RUSH: You know what? When your mother was growing up, it wasn’t get out of the house and go get a job; it was get a career in business. If women of your mother’s age, when she was just getting out of college, whatever, being a teacher, no, don’t do anything traditionally female. You go out and you go where men are, and you do what men are doing.

CALLER: Right.

RUSH: And that’s one of the things that was wrong with that feminism. They didn’t distinguish themselves; they wanted to go out and be just like men. Nirvana, can I ask you, you said your mother is in her fifties. Are you around the age of 24?

CALLER: I’m a little bit older than that. (laughing) But I’m around that, yes, sir.

RUSH: Okay. But you’re close to it, right?

CALLER: No, add about 10 years.

RUSH: You’re 34?

CALLER: Yes, sir.

RUSH: All right. No, if you were 24 I was just gonna ask you if I scare you.
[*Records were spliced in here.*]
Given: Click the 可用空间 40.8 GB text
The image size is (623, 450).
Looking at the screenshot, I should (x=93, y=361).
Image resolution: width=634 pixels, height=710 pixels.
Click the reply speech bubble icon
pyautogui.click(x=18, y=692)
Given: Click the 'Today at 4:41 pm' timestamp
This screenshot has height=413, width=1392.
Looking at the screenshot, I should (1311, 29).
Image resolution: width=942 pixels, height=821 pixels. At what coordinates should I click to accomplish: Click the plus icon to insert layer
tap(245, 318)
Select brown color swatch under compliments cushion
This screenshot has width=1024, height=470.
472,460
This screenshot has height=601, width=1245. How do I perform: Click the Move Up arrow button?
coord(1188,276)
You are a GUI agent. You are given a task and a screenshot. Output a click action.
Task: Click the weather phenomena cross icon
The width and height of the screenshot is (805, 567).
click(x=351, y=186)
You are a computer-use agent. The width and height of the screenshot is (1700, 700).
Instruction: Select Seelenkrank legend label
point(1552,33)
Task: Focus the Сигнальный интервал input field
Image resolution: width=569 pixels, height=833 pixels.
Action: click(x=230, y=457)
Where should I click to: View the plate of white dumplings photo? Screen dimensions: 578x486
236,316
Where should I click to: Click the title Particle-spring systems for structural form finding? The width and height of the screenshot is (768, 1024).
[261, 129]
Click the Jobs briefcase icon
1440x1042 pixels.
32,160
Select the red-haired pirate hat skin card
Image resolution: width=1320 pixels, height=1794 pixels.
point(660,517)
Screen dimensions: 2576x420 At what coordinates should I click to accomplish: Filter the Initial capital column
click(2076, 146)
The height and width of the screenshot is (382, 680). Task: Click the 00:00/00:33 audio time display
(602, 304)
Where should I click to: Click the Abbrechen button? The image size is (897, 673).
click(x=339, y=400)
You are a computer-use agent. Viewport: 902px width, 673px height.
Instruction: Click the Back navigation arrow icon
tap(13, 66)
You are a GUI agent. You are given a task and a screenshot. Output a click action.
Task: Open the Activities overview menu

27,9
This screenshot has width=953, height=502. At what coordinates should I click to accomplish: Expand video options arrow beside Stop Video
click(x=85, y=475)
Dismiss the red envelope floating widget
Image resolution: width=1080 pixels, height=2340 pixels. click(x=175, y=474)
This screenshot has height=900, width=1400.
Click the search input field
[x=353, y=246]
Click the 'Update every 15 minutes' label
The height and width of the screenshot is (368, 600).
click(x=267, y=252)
CALLER: Oh. No. Well, when I first started listening to you, but then, you know, you made some valid points, you know, after realizing, you know —

RUSH: But I did scare you at first?

CALLER: Yes, sir, you did. (laughing) But it was because you challenged my views. I was raised, you know, liberal Democrat, and then you’re saying all these opposite viewpoints, and then I was like —

RUSH: Right.

CALLER: — you know, if I’m going to disagree with him, I at least need to understand why. So then I started listening to you, and I was like, holy smokes, you have a point. You know, so I definitely changed over.

RUSH: Well, look, I’m glad you called. This is an interesting point because Nirvana here thinks that she’s a feminist but in her mother’s eyes she’s letting the cause down by staying at home with her kids. Imagine that, now. That’s how firm or strong the hold was. In the early days of the modern era, you gotta go back to the late sixties or seventies to understand this, the modern era and when it began and what it was made up of. Now we have a new category here, stay at home feminist, which I like. I like strong women. Always have. I just never wanted woman that wanted to be like me. Be a woman, for crying out loud. Anyway, I won’t go there, dwindling time. Thank you, Nirvana. Appreciate that.